What needs to be done:
Copy every line of text in the items below word for word, leaving out the pictures.

Input for this task:

....................

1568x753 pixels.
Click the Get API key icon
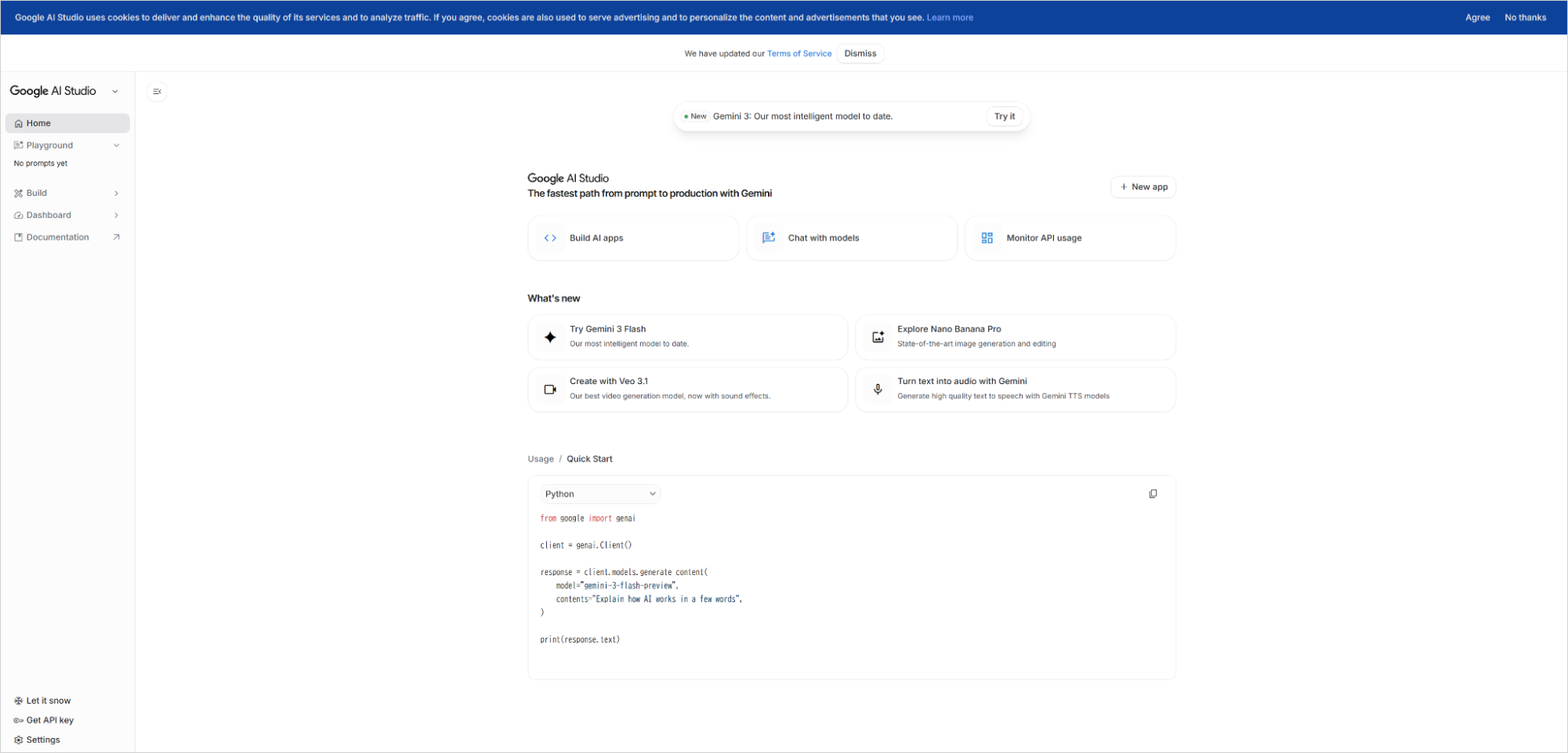click(18, 720)
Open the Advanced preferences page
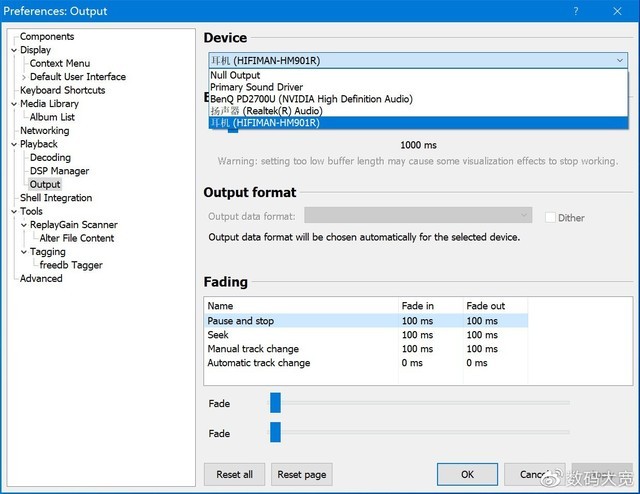Viewport: 640px width, 494px height. point(41,279)
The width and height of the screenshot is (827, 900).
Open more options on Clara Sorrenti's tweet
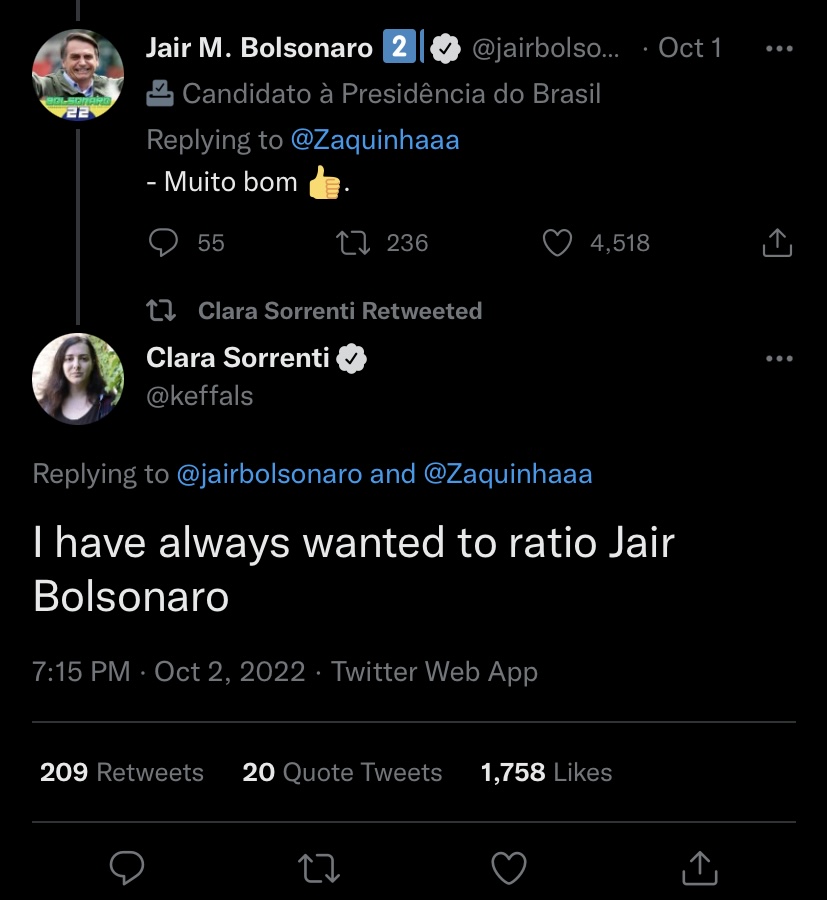pyautogui.click(x=779, y=359)
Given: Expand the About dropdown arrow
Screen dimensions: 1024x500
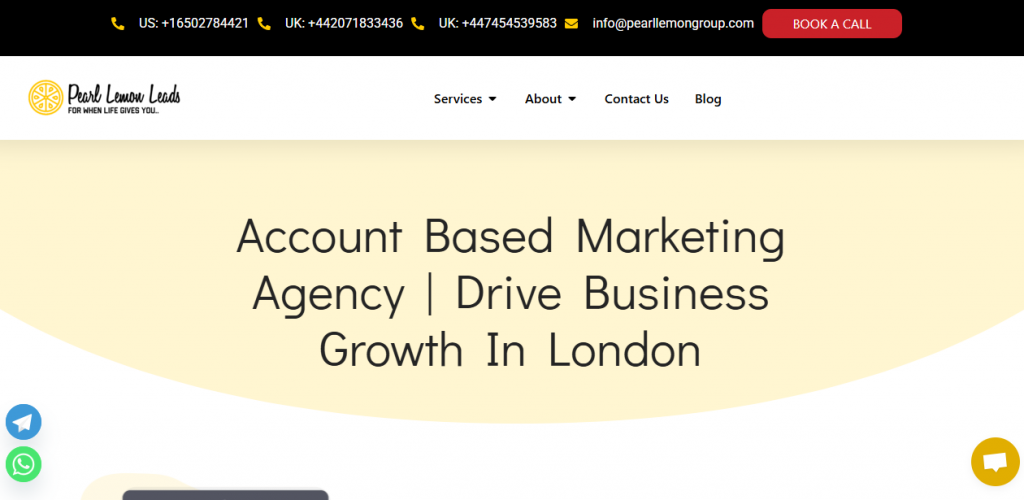Looking at the screenshot, I should [x=572, y=99].
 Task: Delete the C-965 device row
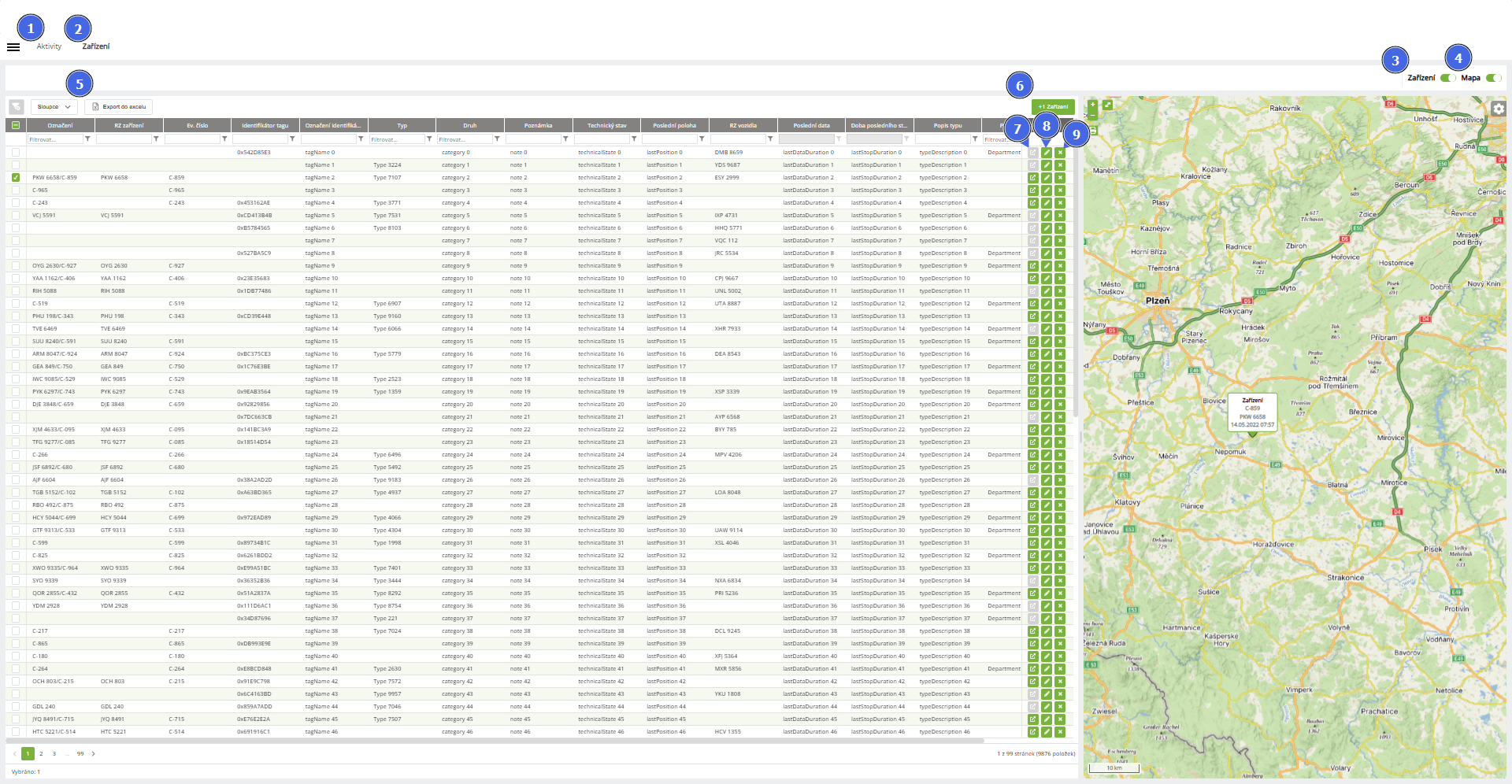tap(1060, 190)
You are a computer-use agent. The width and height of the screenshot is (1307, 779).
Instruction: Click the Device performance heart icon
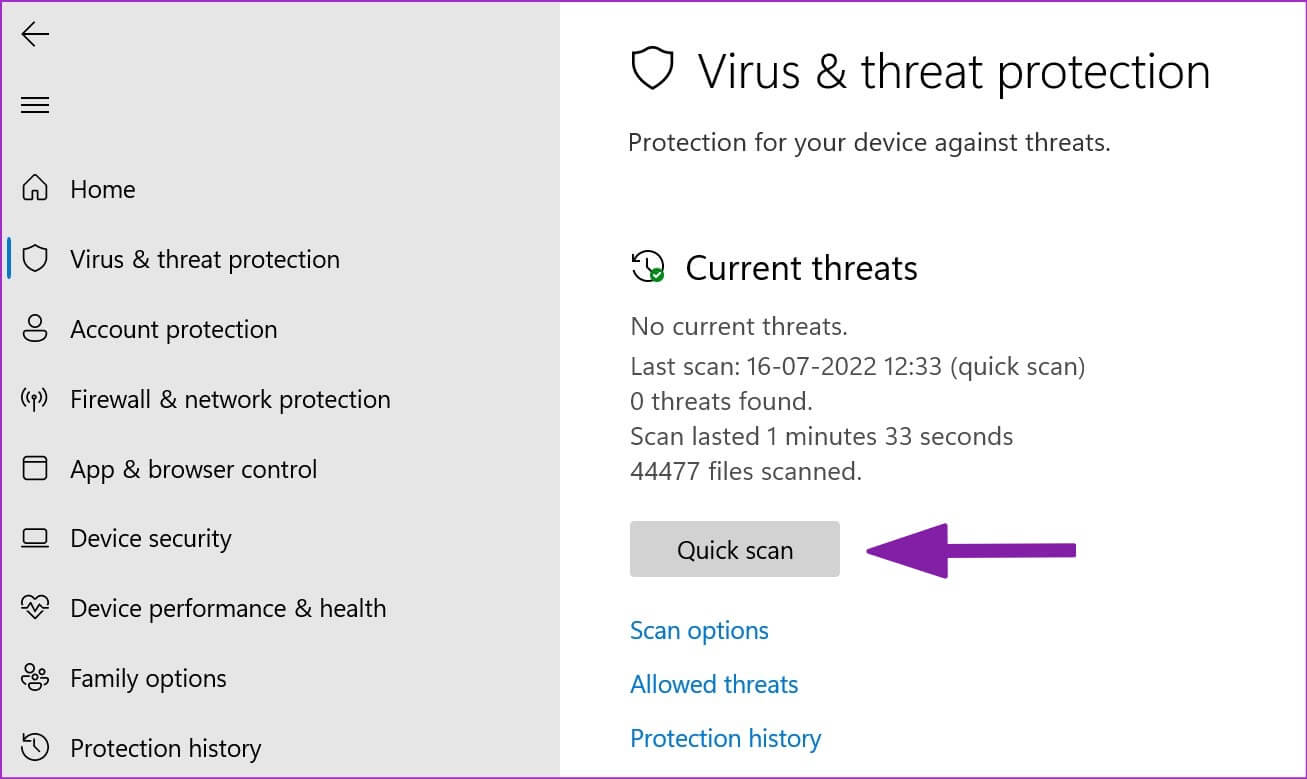pos(35,608)
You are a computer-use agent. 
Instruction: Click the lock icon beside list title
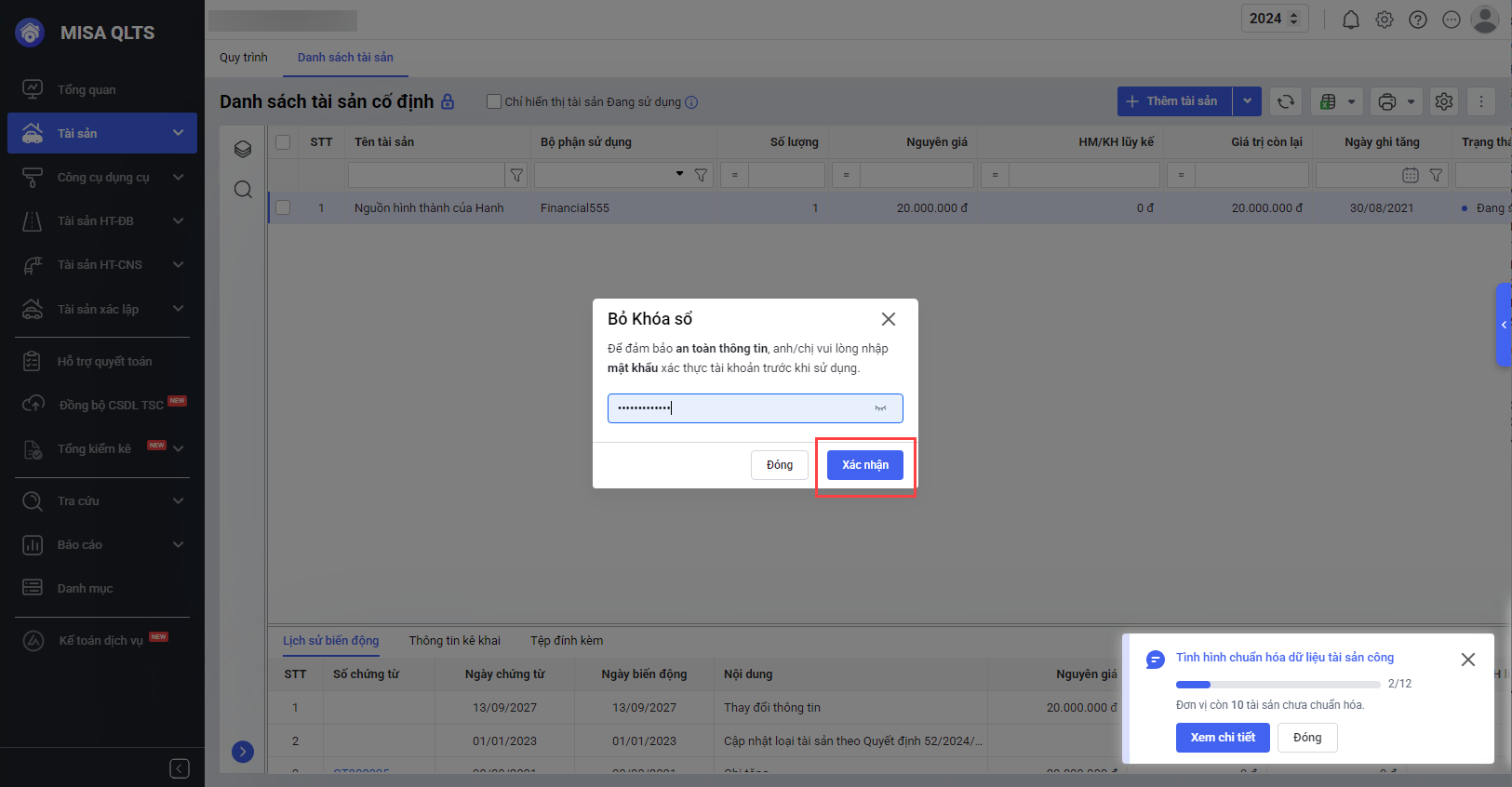448,101
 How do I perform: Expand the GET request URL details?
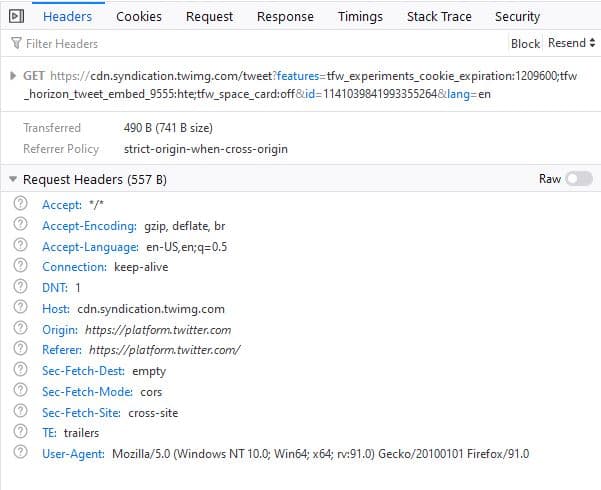(x=12, y=75)
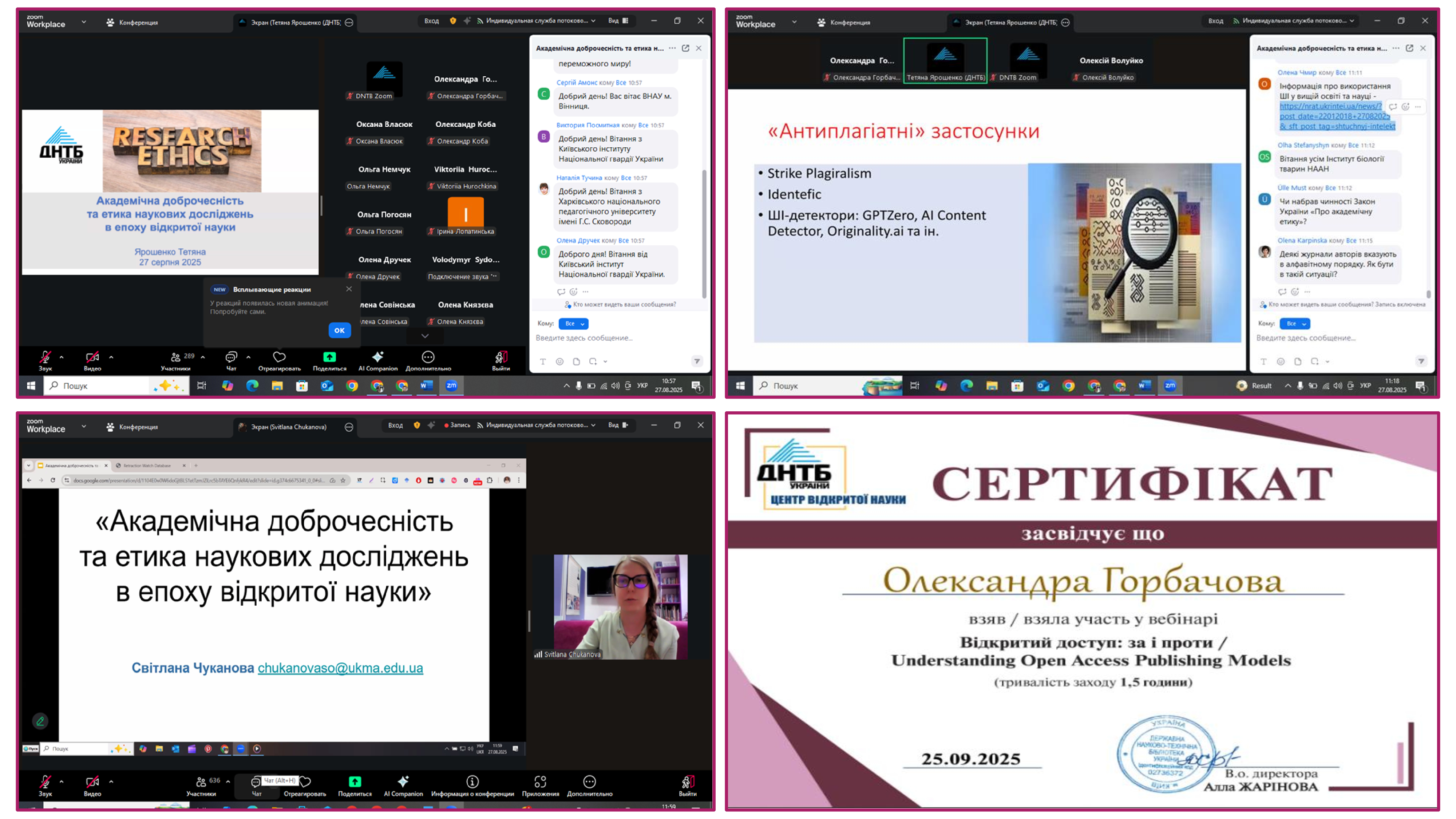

....................

Expected answer:
1568x753 pixels.
Click the Get API key icon
click(18, 720)
Open the Advanced preferences page
Viewport: 640px width, 494px height. point(41,279)
The width and height of the screenshot is (827, 900).
Open more options on Clara Sorrenti's tweet
pyautogui.click(x=779, y=359)
Given: Expand the About dropdown arrow
Screen dimensions: 1024x500
Looking at the screenshot, I should [x=572, y=99].
 Task: Delete the C-965 device row
tap(1060, 190)
You are a computer-use agent. The width and height of the screenshot is (1307, 779).
Instruction: Click the Device performance heart icon
pos(35,608)
You are a computer-use agent. 
Instruction: Click the lock icon beside list title
448,101
 How do I perform: Expand the GET request URL details?
(x=12, y=75)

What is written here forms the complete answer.